Los Angeles Times reporting shows that halftime performers at last year’s game worked long, grueling hours in rehearsal, and many of them did it for free. What they didn’t know was that some of their fellow dancers were being paid handsomely. In an interview for “LA Times Today,” arts and culture writer Jessica Gelt talked to host Lisa McRee about this growing controversy.  

What You Need To Know

  • Dancers have come forward saying they were not paid for doing the same work as other, paid dancers in last year’s Super Bowl halftime show

  • Performers in the field cast are part of the show, but aren’t paid, even though many have been professional dancers

  • The halftime show’s producers dispute these claims, saying that field performers do not perform choreography and volunteer their time

  • It is unknown whether the dancers will be compensated for their time with this year’s show

The Super Bowl is in Los Angeles this year, and there is a lot of pride about that in Inglewood and around LA. The halftime show has an impressive lineup including Dr. Dre, Eminem, Snoop Dogg, Mary J. Blige and Kendrick Lamar.
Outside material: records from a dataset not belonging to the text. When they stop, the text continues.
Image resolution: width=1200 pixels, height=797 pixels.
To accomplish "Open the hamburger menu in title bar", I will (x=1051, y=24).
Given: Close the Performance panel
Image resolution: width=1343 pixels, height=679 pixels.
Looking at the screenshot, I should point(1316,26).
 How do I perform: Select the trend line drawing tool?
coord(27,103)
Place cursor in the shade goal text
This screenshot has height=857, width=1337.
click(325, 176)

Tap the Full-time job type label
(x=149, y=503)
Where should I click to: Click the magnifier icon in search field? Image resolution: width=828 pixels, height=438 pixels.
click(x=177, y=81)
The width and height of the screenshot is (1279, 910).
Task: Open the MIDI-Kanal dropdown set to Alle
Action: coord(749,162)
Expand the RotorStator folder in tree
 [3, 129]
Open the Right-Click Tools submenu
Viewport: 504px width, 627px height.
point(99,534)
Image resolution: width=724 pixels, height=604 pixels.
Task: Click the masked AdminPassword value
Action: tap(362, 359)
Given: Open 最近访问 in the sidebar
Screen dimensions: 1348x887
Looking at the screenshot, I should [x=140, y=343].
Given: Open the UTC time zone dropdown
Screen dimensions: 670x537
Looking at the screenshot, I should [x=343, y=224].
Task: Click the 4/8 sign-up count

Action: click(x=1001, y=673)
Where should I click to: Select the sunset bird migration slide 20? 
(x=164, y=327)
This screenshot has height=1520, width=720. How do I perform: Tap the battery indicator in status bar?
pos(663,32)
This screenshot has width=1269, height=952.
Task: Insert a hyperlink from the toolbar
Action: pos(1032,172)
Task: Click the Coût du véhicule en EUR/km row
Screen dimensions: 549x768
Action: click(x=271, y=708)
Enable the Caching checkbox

"They’re going to be dancing and singing on stage, and there’s going to be a group of paid dancers on stage with them," Gelt said. "And then in the field, as part of this thing called the field cast, there will be all these people in front of the stage who will be dancing and adding value to the telecast. It turns out that those people aren’t being paid."

One professional dancer posted about the unpaid work on her Instagram, bringing attention to the issue.

Taja Riley, who has danced with Janet Jackson and has already performed in halftime show as a paid dancer, posted about it after it came to her attention that a big dance agency in Los Angeles called Bloc LA issued a call to its clients, giving them this opportunity to volunteer. She felt that no professional dancer should be asked to volunteer," Gelt said. "And it was 72 hours over a period of nine days. This wasn’t just show up one day and dance in front of the field."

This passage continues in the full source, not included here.